• WHAT IS NEEDED:
Answer from the early literacy text below:
(a) According to the recent study it mentions, how many out of 10 children were unprepared for kindergarten?
(b) How many minutes of reading does it suggest adding to naptime or bedtime?
(c) What two things does it say songs do to language?

(Beginning of READING TEXT)

What is Early Literacy?

Early literacy is what children know about reading and writing before learning to read and write. Encouraging early literacy before kindergarten does not mean children are required to know how to read before kindergarten.

Think of early literacy as laying a foundation, giving your child the necessary skills when they are developmentally ready to read.

Why is Early Literacy Important?

Babies are born ready to learn. Research shows that we are born with billions of brain cells called neurons. The more stimulation a baby receives through its senses, the more pathways develop between brain cells. Young children must develop early literacy skills in order to be successful with formal reading and writing in school. Research shows that children who start behind typically stay behind. Providing your young child with opportunities to develop early literacy skills is important to their success in school, their success learning to read, and their success in life.

A recent study found that 6 out of 10 children were unprepared for kindergarten.

We are Here to Support Your Child

Access to Resources

CMCSS is committed to supporting early literacy in the Clarksville-Montgomery County community. The links found on the left side of this page include topics such as developmental milestones, community resources and early intervention, and online resources. These materials are intended to empower parents and guardians as they encourage their children at the beginning of their learning journey. It’s never too early to start reading!

Five Things You Can Practice Today

Simple activities with your child can prepare them for a lifetime of success. Enjoy spending time with your child, watching them learn and grow. 

  • Talk: Babies and young children learn language by listening to others talk. Hearing words leads to understanding their meaning as you hear them in context. Look at family photos. Ask children what they see. 
  • Sing: Songs slow down language and break down the sounds and syllables in words. Make up rhymes, sing nursery songs, and find rhythm in patterns and movement.
  • Read: The single most important way to help children get ready to read is to read together! Consider adding 15 minutes of reading to naptime or bedtime. It creates a lifetime of difference!
  • Write: What starts as scribbles turns into skilled writing. Help young children put pencil to paper. 
  • Play: Playtime exercises the imagination and encourages the expression of thoughts. Allow your child to use their creativity and explore the world around them!

(End of READING TEXT)
(Beginning of DATA TO EXAMINE)

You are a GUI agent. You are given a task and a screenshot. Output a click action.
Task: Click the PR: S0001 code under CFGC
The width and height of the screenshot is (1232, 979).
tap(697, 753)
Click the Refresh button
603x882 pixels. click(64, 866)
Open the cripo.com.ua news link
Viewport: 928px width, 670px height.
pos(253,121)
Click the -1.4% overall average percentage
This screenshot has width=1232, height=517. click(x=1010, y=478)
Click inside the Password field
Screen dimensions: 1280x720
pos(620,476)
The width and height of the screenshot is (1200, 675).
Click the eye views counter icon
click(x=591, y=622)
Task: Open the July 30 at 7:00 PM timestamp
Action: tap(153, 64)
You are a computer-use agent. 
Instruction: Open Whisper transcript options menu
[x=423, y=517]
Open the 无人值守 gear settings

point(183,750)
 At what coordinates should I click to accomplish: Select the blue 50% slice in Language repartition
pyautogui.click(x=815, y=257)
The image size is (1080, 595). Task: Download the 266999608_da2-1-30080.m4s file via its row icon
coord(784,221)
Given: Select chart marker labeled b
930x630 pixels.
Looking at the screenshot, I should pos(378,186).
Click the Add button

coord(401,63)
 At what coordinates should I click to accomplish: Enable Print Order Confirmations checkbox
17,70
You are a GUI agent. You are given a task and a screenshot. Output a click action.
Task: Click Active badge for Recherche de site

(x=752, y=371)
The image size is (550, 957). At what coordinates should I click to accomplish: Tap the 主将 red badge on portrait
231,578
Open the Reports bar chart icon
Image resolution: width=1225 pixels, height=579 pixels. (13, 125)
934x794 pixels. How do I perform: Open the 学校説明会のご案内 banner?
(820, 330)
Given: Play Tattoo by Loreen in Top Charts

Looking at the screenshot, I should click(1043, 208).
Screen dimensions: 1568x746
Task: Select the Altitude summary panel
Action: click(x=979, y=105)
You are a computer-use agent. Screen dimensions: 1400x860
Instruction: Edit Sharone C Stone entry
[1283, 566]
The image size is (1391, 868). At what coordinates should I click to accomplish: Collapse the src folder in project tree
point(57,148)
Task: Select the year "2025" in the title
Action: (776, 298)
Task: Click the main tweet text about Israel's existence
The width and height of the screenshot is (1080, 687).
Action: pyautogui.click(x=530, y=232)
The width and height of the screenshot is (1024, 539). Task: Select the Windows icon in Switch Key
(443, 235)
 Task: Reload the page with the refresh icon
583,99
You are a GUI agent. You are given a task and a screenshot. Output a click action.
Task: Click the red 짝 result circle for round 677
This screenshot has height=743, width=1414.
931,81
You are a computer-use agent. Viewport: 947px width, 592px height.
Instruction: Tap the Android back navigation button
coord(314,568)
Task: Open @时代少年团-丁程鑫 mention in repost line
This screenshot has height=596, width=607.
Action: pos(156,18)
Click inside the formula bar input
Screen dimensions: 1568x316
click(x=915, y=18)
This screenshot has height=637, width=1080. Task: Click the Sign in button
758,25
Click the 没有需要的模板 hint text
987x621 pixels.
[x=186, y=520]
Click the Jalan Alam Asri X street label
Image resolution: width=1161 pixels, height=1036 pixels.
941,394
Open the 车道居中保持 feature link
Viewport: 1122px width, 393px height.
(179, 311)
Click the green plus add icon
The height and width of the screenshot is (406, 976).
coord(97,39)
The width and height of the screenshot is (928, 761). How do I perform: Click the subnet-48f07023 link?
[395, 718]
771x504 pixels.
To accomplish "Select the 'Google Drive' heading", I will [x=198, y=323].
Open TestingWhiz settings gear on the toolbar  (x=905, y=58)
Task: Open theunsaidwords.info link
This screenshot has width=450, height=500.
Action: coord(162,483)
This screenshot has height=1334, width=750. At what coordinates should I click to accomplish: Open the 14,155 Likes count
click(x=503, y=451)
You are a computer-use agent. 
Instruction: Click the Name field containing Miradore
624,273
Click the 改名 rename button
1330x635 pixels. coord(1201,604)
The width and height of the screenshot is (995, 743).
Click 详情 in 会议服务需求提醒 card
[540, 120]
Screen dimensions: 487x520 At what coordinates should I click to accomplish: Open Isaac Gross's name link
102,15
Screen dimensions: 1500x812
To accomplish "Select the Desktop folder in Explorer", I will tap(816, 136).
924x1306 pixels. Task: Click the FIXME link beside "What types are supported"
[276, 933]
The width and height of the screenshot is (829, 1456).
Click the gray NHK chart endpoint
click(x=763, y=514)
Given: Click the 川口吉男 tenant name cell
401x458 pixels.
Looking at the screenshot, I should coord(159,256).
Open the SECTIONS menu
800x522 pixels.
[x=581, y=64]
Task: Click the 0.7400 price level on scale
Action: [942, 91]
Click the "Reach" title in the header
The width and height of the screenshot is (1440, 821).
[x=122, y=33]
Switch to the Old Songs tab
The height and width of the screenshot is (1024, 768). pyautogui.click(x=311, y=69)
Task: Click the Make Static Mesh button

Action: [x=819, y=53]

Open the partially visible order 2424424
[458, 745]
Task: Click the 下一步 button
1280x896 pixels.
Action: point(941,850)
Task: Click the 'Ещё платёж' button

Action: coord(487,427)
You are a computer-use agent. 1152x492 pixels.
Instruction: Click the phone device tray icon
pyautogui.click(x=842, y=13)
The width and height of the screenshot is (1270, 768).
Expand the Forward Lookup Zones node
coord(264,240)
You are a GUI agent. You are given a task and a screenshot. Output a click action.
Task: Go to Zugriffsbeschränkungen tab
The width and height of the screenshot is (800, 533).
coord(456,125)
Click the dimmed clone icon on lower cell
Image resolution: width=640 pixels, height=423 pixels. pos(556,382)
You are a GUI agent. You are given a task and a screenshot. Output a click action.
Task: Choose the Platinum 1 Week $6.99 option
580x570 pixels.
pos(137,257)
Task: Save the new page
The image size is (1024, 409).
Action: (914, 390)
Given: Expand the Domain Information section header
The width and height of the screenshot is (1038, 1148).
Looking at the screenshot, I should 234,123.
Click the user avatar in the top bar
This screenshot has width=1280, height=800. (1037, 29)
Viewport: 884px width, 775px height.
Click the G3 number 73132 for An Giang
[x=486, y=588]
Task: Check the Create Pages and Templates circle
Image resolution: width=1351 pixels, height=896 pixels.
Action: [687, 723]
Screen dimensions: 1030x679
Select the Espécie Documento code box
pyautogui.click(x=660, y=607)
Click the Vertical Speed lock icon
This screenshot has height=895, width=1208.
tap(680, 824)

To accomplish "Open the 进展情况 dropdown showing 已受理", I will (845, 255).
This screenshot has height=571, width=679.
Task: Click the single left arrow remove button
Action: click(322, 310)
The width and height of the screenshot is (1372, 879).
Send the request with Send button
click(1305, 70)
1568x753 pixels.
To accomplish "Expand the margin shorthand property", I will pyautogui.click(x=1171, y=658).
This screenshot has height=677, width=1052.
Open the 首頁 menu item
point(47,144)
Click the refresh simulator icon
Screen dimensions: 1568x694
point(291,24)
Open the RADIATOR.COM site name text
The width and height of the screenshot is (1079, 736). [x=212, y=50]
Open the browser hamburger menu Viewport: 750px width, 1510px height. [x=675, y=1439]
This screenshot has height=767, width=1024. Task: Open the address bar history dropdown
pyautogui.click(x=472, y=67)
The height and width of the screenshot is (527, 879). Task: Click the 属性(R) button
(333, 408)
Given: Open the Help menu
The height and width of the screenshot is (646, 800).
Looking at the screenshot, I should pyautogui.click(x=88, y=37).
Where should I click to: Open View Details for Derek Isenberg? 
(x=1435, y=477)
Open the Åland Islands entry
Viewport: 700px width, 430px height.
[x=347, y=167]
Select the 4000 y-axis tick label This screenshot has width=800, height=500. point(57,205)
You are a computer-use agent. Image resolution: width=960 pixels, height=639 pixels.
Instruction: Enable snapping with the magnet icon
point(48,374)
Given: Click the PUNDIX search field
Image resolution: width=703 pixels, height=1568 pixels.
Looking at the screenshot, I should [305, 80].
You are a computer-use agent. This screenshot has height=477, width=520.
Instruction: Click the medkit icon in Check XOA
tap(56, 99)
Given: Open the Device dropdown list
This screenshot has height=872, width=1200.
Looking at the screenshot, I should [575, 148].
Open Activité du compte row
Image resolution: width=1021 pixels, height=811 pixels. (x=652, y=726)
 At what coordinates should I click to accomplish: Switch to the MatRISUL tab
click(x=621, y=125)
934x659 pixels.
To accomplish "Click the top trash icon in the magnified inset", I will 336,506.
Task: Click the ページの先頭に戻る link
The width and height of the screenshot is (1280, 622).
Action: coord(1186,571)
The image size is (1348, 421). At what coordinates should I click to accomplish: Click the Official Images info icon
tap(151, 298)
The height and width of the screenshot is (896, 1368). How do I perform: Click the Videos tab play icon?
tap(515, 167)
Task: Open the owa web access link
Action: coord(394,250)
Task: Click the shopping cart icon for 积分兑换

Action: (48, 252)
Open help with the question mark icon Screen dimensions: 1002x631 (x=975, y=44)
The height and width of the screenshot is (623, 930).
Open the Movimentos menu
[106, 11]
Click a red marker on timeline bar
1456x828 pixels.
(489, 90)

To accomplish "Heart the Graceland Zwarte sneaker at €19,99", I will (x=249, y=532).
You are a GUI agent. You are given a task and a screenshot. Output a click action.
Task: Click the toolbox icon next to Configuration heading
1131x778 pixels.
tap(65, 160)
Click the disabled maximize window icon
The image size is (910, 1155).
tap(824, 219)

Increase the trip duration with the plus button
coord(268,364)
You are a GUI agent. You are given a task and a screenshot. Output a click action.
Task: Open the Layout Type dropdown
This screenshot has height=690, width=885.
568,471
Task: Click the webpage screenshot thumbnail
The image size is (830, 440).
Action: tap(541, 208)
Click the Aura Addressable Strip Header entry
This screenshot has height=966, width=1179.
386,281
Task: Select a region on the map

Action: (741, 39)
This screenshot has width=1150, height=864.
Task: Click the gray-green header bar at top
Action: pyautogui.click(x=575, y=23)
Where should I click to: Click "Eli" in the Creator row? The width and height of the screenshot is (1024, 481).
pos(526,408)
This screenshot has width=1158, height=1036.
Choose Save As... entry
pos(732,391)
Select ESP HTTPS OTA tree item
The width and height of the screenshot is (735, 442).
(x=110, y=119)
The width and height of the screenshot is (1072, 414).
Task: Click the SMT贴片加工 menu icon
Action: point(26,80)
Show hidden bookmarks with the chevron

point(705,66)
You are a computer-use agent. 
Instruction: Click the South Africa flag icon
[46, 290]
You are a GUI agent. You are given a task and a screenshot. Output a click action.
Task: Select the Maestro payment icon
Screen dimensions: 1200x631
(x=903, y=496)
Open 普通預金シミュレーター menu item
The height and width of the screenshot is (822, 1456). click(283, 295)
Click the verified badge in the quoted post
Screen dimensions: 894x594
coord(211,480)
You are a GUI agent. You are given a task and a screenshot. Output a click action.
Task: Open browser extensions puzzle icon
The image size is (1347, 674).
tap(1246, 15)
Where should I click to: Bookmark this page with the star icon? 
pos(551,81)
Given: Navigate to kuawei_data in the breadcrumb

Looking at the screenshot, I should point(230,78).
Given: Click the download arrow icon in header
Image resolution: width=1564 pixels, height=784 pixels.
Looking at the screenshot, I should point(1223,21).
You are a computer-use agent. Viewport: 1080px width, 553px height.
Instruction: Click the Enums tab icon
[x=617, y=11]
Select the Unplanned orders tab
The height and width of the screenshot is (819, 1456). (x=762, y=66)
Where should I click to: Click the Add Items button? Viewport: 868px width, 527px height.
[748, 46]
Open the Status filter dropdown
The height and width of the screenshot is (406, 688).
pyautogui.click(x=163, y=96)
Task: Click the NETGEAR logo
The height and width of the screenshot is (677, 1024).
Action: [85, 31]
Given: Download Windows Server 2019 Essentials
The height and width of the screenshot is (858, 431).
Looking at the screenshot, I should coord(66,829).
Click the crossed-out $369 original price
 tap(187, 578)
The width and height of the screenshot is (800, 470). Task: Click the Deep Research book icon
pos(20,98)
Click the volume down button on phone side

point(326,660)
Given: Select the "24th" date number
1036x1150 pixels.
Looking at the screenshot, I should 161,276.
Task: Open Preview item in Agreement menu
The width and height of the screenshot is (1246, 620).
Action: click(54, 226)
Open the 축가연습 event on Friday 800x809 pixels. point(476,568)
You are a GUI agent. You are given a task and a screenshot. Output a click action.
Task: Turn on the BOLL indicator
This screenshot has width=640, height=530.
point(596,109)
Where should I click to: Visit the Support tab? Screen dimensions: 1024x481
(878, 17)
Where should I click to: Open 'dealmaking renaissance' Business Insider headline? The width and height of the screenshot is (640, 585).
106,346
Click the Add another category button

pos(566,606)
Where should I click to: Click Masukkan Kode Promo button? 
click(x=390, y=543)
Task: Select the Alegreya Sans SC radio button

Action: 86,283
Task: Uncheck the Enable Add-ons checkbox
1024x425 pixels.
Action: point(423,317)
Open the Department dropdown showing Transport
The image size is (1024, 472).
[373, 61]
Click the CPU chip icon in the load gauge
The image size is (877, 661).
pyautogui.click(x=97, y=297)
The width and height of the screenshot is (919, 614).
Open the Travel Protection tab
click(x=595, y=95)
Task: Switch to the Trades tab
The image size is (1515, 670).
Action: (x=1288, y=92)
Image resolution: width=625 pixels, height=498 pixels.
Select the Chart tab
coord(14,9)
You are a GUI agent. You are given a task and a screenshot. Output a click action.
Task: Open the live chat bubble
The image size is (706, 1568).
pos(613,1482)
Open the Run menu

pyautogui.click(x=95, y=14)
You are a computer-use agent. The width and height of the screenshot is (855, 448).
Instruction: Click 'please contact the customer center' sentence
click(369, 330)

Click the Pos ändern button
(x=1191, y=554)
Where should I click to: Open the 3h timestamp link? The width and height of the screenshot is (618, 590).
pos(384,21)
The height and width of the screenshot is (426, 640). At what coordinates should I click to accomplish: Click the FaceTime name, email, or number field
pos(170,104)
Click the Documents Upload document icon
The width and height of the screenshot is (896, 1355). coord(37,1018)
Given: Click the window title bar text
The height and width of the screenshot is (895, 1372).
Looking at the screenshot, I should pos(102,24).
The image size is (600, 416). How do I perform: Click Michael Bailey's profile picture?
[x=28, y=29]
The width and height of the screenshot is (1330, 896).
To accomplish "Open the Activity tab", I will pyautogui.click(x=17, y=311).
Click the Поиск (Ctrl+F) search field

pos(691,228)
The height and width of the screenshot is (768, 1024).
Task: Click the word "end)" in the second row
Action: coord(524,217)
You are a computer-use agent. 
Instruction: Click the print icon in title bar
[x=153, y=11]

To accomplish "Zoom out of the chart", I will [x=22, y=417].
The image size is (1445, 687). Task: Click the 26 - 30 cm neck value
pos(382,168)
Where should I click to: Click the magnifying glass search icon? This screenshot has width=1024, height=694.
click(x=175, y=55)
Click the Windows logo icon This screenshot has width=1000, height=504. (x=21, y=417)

(End of DATA TO EXAMINE)

• RESPONSE BELOW:
(a) 6 out of 10 children.
(b) 15 minutes.
(c) Songs slow down language and break down the sounds and syllables in words.